= Daniel Bentley (civil servant) =

Danish civil servant

Daniel Gottvald Reimer Bentley (13 December 1786 – 13 June 1869) was a Danish civil servant. He served as mayor of Copenhagen from 1822 to 1857.

==Early life and education==
Daniel Bentley was born on 13 January 1786 in Copenhagen to Richard Bentley and Maria née Reimer. His father, an English silk dyer, had come to Copenhagen to work at Niels Lunde Reiersen's silk factory in Bredgade. Bentley studied law at the University of Copenhagen.

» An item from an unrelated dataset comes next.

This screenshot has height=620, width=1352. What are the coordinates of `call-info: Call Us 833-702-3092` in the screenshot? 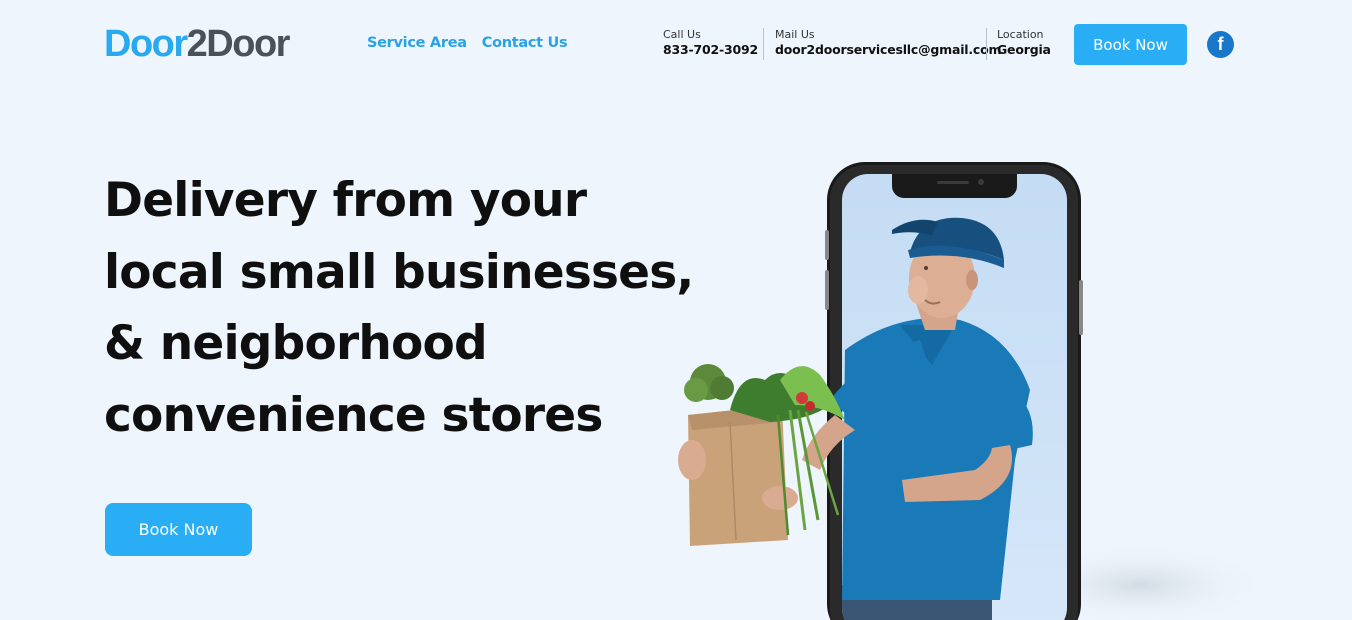 It's located at (710, 43).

His brother Richard pursued a career in the Danish Asiatic Company.

==Career==
Bentley was employed as underkancellist in the Danske Kancelli in 1806. He was promoted to chancellery secretary (kancellisekretær) in 1808 and then to kontorchef and secretary of the Department of Norwegian Affairs in 1812. In 1813, he was awarded the title of kancelliråd (Chancellery Councillor). The Department of Norwegian Affairs was closed when the personal union with Norway was dissolved in 1814.

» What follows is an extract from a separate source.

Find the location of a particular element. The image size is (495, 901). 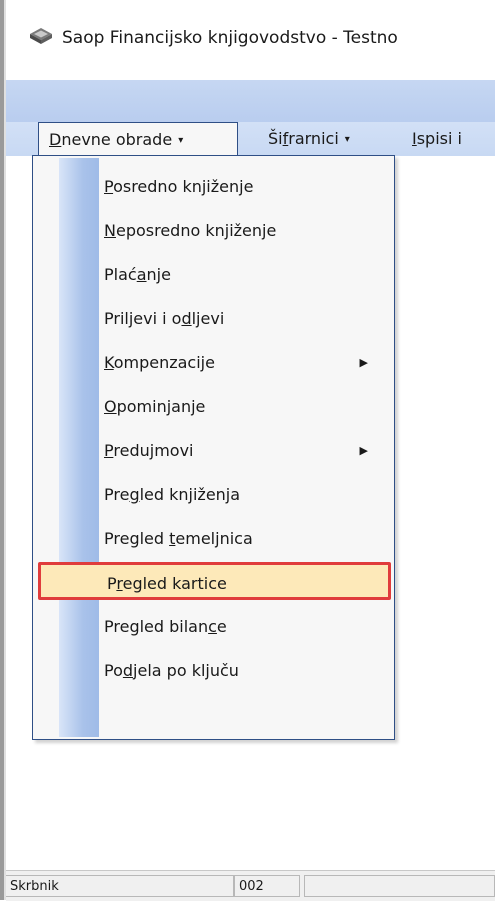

In 1815, Bentley was appointed as mayor (borgmester), bailiff (byfoged) and scribe (by- og rådstueskriver) of Køge, bailiff and scribe (herredsfoged and skriver) of Bjæverskov Herred, and as birk judge (birkedommer) of Gammel Køgegårds Birk.'

In 1821, he was appointed as mayor of Copenhagen. In Fædrelandet, towards the end of his career, National Liberal politicians criticized him for opposing "even the most insignificant reforms". He retired as Mayor of Copenhagen in conjunction with the 1857 Copenhagen Municipal Reform.

==Personal life==
Bentley married Cecilie Catharine Lehmann (1798–1882), a daughter of captain Johan Frederik Lehmann and Ellen Margrethe née Nyegaard.

==Awards==
He was awarded the title of justitsråd in 1822, etatsråd in 1826 and konferensråd in 1849. In 1856, he was created a Commander in the Order of the Dannebrog.